ACTIVITY - From the entries below, return exactly the lines beginning at the one that contains "Given: Click the 03" and ending at the one that contains "Click the 1550", both of them included, and only those lines.

SOURCE RECORDS -
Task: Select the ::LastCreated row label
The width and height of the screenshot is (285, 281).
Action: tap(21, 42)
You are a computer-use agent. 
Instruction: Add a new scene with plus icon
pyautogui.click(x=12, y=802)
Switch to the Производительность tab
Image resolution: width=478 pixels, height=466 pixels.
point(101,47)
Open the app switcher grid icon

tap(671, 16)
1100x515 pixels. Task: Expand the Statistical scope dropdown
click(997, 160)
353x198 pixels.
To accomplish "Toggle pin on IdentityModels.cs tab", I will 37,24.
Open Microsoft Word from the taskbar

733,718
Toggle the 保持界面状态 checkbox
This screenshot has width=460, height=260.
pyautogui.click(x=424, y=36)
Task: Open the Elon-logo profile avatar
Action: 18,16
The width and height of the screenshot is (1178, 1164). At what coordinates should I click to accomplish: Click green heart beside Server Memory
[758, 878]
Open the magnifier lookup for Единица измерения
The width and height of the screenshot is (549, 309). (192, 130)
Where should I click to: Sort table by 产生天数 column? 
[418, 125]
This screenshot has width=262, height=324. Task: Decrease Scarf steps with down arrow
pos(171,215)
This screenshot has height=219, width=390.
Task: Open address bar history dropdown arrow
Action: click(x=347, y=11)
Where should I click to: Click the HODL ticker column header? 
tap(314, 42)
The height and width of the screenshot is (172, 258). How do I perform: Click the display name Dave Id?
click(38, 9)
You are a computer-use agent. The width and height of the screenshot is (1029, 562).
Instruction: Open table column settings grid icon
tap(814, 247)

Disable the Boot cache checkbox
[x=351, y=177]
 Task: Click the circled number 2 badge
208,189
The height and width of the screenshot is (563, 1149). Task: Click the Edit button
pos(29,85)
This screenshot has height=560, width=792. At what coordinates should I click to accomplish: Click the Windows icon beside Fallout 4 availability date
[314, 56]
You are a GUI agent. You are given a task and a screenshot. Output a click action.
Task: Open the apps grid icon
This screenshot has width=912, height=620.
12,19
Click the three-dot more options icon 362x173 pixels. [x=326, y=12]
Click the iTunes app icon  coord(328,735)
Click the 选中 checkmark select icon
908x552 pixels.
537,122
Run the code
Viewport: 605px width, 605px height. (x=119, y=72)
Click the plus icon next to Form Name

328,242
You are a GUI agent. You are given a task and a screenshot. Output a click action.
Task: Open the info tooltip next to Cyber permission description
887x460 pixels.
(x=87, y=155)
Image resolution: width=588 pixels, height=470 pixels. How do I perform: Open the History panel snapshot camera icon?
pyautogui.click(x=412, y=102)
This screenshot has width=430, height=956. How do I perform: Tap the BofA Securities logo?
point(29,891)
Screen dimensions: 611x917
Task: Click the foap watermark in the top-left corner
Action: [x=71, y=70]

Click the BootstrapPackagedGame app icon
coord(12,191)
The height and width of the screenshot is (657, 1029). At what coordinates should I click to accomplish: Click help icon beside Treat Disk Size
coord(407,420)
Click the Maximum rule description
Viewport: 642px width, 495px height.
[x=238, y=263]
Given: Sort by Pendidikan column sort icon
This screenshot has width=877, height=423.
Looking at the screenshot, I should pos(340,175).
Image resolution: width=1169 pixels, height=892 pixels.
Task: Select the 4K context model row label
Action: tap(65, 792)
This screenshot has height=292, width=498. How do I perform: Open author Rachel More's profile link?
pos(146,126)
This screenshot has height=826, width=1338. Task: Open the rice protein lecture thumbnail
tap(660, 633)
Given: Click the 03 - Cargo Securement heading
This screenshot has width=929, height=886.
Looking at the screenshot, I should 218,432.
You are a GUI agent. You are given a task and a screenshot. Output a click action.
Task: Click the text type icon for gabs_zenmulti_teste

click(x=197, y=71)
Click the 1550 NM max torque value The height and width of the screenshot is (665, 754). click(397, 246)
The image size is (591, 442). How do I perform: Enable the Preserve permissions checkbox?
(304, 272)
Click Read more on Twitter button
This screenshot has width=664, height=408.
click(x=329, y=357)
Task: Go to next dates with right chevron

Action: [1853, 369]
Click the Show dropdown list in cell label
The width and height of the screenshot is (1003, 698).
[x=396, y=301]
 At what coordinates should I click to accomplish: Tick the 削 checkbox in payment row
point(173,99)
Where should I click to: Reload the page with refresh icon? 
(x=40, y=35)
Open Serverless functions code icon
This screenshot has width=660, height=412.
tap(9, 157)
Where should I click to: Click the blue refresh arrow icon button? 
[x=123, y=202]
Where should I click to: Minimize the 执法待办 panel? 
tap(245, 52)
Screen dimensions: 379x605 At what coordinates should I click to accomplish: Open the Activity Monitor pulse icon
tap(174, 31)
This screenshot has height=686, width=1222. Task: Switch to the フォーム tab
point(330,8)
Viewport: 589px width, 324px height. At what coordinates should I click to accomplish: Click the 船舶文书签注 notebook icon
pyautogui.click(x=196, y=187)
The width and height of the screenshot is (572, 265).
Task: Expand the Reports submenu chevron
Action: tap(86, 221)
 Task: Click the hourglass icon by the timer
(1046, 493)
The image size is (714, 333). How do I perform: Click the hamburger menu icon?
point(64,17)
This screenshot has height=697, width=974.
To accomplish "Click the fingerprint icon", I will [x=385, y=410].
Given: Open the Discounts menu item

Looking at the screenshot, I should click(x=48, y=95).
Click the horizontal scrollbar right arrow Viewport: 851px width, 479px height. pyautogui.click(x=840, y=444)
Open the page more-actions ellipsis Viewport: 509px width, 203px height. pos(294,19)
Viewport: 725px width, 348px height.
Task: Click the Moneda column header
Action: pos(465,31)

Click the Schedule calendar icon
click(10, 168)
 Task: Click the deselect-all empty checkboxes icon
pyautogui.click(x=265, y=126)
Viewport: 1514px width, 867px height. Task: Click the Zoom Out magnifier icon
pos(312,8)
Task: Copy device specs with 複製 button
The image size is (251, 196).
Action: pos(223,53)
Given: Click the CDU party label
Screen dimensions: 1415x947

SOLUTION TO THIS TASK -
Given: Click the 03 - Cargo Securement heading
This screenshot has width=929, height=886.
Looking at the screenshot, I should 218,432.
You are a GUI agent. You are given a task and a screenshot. Output a click action.
Task: Click the text type icon for gabs_zenmulti_teste

click(x=197, y=71)
Click the 1550 NM max torque value The height and width of the screenshot is (665, 754). click(397, 246)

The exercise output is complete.